_ИСХОДНЫЙ ОТРЫВОК_:
Очевидно, Борис далек от мысли, что враги уже там, куда ленинградцы ездили за грибами. И хорошо, что на фронте этого себе не представляют: им легче делать свое трудное дело.

Я написала Борису:

«Не знаю, много ли грибов в это лето. Мы ведь все очень заняты, и я, кроме госпиталя, нигде не бываю. Будь здоров, благополучен и пиши чаще. Письма твои для меня большая радость».

А вот маленькая записочка от девушки, судьба которой мне была неизвестна с дней войны с белофиннами:

«Вы помните взбалмошную девчонку, ученицу Лену Егорову? Помните, как я убегала с уроков в театр? Это было в финскую войну, когда мы учились по вечерам. Всё это далеко позади. Я теперь зенитчица. В армию ушла добровольно и многое здесь поняла и узнала. Самое главное — научилась ненавидеть фашистов.

Мне хочется, чтобы Вы знали, что Лена тоже помогает Родине, как только умеет. Я знаю, — Вы будете рады, но обязательно скажете: «Не думала, что из нее выйдет толк!» Ведь скажете, да?»…

21 августа 1941 года

Война выработала какой-то особый, точный язык. Ни одного лишнего слова, и призыв смотреть правде в глаза: «Опасно?» — «Да, опасно». — «Страшно?» — «Подави страх. Трус не бывает победителем».

Сегодня в «Ленинградской правде» напечатано обращение Горкома ВКП (б).

«ТОВАРИЩИ ЛЕНИНГРАДЦЫ, ДОРОГИЕ ДРУЗЬЯ!

Над нашим родным и любимым городом нависла непосредственная угроза нападения немецко-фашистских войск. Враг пытается проникнуть к Ленинграду.

Он хочет разрушить наши жилища, захватить фабрики и заводы, разграбить народное достояние, залить улицы и площади кровью невинных жертв, надругаться над мирным населением, поработить свободных сынов нашей Родины.

Но не бывать этому!

Ленинград — колыбель пролетарской революции, мощный промышленный и культурный центр нашей страны, никогда не был и не будет в руках врагов.

Не для того мы живем и трудимся в нашем прекрасном городе, не для того мы своими руками построили могучие фабрики и заводы Ленинграда, его замечательные здания и сады, чтобы всё это досталось немецким фашистским разбойникам. Никогда не бывать этому!..»

Обращение кончается бодрыми, горячими словами веры в то, что:

«… ленинградские рабочие, все трудящиеся города Ленина с честью выполнят свой долг перед Родиной, не дадут врагу застать себя врасплох, все свои силы отдадут делу обороны Ленинграда и, верные своим славным революционным традициям, наголову разобьют нахального и дерзкого врага!..»

Нам всем ясно, что делать. Нужно быть на своих постах и работать, работать, работать…

23 августа 1941 года

Над городом темная, непроглядная ночь. Ни одной полоски света в окнах. На одиночных прохожих светятся фосфорическим блеском кружочки. О них мы читали в газетах: «Артель Ленпромсоюза «Галалит» приступает к производству специальных значков, светящихся в темноте. Покрытые фосфором, они помогают прохожим ориентироваться на улице во время затемнения».

_ПРЕДСТАВЛЕННЫЕ ЗАПИСИ_:

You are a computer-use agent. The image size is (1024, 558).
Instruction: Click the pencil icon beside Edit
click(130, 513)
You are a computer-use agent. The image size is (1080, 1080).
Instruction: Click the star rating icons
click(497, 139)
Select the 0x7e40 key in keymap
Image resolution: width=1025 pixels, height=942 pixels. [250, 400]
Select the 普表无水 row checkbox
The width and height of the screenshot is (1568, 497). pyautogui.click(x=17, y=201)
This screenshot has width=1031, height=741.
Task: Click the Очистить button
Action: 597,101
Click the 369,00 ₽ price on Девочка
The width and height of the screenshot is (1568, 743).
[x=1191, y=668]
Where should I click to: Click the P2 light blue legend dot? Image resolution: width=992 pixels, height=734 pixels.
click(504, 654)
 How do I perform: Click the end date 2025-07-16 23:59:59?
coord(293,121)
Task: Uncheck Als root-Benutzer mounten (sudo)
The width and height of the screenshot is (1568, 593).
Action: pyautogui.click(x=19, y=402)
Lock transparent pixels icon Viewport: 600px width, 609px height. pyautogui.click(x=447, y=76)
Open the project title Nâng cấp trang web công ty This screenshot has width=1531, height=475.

_ВОПРОСЫ ПО МАТЕРИАЛУ_:
[A] Ответьте по исходному отрывку на три вопроса, пометив ответы теми же знаками:
(i) Кем теперь служит Лена Егорова?
(ii) В какой газете напечатано обращение Горкома ВКП (б)?
(iii) Какая артель начала выпуск значков, светящихся в темноте?
[B] Изложите исходный отрывок в двух предложениях.
Записи к этому никакого отношения не имеют.

_ОТВЕТЫ К ЗАДАНИЯМ_:
[A]
(i) Зенитчицей.
(ii) В «Ленинградской правде».
(iii) Артель Ленпромсоюза «Галалит».

[B] Автор пишет письмо Борису и получает записку от бывшей ученицы Лены Егоровой, которая добровольно ушла в армию и стала зенитчицей. 21 августа 1941 года в «Ленинградской правде» напечатано обращение Горкома ВКП (б) о непосредственной угрозе Ленинграду и его обороне, а 23 августа город погружен в затемнение, и прохожие носят покрытые фосфором светящиеся значки.